■ **Problem requirements**
Please return the lines below verbatim, beginning at the one that has "Where should I click to: Open the 起案分類" and stopping after the one that has "Task: Click the name", and add no other lines.

■ **Data shown**
++++++++++++++++++++

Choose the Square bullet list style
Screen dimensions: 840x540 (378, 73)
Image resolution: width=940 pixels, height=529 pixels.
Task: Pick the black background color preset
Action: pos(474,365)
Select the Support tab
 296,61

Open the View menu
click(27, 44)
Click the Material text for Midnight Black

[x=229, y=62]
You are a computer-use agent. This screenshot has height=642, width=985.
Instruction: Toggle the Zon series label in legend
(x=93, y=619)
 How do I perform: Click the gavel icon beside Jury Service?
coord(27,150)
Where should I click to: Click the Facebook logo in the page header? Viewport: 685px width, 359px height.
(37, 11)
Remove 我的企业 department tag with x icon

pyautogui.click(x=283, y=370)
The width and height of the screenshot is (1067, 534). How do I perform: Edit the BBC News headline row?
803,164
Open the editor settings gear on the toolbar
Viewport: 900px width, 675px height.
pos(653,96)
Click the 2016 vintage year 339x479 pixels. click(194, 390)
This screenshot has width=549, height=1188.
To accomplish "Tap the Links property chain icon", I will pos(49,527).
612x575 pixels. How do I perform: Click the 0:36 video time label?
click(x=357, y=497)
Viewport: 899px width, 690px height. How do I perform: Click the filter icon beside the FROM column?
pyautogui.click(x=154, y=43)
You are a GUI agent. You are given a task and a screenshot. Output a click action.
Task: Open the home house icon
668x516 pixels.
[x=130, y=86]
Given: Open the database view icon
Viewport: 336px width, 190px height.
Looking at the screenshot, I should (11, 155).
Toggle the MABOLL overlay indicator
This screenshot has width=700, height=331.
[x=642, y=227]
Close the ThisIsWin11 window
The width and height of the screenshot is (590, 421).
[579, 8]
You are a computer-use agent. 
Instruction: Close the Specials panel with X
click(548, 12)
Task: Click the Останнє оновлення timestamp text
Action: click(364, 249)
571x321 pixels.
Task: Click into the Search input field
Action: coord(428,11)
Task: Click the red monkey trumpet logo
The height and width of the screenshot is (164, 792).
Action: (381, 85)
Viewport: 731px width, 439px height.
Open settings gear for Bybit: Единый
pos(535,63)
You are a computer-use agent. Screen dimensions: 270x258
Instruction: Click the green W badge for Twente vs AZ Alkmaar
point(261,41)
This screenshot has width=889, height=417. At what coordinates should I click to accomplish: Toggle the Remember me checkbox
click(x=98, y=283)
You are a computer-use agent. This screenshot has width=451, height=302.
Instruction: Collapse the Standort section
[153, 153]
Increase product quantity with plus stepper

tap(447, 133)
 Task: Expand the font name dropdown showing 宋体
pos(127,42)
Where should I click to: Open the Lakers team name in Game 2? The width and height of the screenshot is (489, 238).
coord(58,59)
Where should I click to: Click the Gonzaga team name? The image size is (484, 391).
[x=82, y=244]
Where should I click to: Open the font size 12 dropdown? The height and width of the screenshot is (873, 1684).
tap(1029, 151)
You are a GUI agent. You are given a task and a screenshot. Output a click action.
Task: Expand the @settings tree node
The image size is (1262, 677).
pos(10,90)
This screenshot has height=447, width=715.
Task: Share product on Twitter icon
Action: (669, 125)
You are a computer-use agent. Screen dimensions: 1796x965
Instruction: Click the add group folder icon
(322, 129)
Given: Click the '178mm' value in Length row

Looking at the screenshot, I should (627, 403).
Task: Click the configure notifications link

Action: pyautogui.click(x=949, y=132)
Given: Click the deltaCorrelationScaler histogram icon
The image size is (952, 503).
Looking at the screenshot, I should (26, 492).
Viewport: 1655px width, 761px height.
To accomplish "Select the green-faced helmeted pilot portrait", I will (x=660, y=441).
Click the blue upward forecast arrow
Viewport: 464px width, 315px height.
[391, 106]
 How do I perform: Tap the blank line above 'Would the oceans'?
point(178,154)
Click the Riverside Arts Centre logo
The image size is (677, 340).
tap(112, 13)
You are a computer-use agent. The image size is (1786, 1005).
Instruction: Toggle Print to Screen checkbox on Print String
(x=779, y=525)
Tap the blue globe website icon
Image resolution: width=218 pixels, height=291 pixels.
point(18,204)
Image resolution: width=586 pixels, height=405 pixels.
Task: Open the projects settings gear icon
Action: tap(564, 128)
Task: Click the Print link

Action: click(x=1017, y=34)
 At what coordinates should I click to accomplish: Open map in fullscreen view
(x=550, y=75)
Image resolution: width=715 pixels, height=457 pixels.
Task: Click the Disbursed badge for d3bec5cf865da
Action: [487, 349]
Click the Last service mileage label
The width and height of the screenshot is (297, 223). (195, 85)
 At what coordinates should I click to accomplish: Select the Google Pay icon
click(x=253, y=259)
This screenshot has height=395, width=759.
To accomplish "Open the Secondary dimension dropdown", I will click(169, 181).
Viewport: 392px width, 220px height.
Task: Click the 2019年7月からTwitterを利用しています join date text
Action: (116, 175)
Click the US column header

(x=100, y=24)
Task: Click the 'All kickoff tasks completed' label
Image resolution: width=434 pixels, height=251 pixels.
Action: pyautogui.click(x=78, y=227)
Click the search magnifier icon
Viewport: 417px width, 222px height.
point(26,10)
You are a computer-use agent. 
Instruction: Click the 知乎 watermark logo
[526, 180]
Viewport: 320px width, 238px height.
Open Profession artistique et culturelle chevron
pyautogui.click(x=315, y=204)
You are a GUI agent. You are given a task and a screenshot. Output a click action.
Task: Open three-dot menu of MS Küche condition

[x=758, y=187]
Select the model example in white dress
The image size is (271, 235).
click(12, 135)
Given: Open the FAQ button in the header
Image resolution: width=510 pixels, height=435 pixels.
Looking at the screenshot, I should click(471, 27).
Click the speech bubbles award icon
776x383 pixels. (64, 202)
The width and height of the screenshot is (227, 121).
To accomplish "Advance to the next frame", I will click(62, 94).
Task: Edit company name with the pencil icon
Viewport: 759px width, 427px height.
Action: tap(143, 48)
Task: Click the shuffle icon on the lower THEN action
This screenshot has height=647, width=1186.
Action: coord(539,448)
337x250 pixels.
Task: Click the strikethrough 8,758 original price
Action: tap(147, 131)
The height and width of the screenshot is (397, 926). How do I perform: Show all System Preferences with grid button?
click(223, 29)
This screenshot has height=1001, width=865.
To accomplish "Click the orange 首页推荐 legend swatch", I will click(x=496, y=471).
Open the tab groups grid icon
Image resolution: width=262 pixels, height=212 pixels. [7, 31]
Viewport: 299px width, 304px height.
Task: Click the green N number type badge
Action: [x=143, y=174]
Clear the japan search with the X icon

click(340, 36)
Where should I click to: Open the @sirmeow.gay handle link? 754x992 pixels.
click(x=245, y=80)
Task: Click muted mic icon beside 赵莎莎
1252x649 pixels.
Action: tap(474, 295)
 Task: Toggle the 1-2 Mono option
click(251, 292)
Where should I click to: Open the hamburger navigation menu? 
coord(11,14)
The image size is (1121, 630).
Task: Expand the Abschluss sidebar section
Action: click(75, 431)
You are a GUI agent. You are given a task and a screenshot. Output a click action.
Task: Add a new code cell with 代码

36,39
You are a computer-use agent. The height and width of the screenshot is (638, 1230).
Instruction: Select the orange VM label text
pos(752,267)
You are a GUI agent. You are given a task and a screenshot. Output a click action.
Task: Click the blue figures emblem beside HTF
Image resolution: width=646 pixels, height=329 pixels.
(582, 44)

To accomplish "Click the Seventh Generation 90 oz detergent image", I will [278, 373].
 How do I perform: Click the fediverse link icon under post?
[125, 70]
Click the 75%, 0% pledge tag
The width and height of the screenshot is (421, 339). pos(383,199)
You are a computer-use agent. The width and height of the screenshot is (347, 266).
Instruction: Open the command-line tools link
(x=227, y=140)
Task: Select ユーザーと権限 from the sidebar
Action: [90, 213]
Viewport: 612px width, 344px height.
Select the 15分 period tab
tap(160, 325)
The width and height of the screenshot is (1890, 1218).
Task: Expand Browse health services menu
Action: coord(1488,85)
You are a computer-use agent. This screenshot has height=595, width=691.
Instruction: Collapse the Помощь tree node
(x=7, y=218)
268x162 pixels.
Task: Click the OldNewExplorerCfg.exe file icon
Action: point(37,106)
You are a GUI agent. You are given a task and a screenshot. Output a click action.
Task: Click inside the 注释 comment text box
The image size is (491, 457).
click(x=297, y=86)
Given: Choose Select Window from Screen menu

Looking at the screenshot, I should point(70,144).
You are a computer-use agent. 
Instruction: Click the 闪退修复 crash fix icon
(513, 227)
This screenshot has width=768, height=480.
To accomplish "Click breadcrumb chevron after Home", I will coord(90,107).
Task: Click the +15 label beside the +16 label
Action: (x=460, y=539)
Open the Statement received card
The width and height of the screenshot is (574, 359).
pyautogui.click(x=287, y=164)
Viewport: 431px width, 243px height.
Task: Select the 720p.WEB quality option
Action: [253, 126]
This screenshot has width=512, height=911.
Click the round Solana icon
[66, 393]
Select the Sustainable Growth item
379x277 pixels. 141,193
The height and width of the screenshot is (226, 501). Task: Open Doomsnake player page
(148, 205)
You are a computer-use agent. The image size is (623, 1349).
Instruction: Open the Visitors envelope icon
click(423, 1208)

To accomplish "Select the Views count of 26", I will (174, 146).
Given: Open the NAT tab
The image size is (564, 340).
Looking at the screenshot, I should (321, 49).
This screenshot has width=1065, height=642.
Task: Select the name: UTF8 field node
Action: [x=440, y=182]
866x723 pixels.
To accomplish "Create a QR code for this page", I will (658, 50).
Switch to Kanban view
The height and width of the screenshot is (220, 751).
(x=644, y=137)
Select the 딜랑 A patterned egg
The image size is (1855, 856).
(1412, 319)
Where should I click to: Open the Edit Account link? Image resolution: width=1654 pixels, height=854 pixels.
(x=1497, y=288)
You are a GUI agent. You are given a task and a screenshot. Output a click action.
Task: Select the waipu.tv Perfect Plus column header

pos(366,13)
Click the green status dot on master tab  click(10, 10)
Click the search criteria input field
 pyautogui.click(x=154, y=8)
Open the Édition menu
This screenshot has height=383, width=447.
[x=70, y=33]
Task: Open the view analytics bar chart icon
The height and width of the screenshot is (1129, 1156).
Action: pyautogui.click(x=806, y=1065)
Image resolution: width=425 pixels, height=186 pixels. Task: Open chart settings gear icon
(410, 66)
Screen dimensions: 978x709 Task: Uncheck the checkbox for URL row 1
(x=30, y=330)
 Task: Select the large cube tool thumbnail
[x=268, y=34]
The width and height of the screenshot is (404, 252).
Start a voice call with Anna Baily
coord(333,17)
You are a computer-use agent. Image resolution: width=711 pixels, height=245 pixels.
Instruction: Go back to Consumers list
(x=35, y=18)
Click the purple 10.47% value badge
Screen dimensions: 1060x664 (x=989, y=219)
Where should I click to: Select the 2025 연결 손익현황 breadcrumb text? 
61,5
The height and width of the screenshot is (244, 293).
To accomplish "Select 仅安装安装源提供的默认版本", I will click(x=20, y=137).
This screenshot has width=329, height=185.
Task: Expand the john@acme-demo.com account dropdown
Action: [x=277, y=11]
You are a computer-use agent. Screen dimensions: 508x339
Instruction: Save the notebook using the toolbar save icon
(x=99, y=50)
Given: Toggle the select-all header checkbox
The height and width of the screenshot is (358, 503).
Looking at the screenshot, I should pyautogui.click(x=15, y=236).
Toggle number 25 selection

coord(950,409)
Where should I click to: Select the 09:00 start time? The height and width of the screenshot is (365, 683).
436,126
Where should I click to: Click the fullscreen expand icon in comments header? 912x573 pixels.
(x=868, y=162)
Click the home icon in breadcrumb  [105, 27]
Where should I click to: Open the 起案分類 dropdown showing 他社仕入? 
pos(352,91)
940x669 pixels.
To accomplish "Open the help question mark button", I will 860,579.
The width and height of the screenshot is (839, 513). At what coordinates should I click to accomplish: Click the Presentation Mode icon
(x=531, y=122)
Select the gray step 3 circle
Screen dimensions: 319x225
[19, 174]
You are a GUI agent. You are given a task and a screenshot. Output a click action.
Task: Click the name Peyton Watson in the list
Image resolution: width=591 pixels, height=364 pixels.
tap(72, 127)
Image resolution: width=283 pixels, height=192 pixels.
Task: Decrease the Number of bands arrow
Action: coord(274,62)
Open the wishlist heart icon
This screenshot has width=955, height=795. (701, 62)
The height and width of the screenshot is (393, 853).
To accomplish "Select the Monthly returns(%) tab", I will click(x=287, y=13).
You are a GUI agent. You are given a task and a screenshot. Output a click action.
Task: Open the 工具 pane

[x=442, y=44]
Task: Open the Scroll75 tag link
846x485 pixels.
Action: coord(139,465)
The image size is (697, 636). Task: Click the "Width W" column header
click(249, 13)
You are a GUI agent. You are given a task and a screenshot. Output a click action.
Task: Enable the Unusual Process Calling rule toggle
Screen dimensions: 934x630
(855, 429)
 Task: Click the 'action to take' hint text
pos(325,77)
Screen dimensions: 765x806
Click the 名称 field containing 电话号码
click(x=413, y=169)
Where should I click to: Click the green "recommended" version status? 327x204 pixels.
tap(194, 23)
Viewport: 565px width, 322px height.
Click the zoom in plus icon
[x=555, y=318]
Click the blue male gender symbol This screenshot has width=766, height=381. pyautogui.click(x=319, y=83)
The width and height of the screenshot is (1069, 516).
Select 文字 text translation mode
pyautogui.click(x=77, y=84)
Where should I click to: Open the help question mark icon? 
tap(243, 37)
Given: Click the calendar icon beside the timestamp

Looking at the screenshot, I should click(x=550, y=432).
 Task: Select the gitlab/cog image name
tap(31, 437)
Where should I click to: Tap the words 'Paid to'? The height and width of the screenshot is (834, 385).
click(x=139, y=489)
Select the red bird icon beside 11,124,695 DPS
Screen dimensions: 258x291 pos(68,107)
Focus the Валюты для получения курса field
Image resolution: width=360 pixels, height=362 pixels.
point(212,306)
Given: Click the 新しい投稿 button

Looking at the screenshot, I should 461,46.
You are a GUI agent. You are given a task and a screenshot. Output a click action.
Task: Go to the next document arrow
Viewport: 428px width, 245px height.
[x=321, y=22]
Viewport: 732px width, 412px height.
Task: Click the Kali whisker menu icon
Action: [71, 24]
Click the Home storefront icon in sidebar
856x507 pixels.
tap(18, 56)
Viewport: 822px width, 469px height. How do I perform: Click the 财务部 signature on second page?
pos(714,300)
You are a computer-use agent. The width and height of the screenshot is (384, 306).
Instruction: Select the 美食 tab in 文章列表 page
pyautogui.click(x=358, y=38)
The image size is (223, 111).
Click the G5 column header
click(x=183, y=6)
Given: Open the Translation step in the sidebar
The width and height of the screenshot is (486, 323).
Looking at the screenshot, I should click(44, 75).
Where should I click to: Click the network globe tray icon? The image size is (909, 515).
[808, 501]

++++++++++++++++++++

■ **Written solution**
Where should I click to: Open the 起案分類 dropdown showing 他社仕入? 
pos(352,91)
940x669 pixels.
To accomplish "Open the help question mark button", I will 860,579.
The width and height of the screenshot is (839, 513). At what coordinates should I click to accomplish: Click the Presentation Mode icon
(x=531, y=122)
Select the gray step 3 circle
Screen dimensions: 319x225
[19, 174]
You are a GUI agent. You are given a task and a screenshot. Output a click action.
Task: Click the name Peyton Watson in the list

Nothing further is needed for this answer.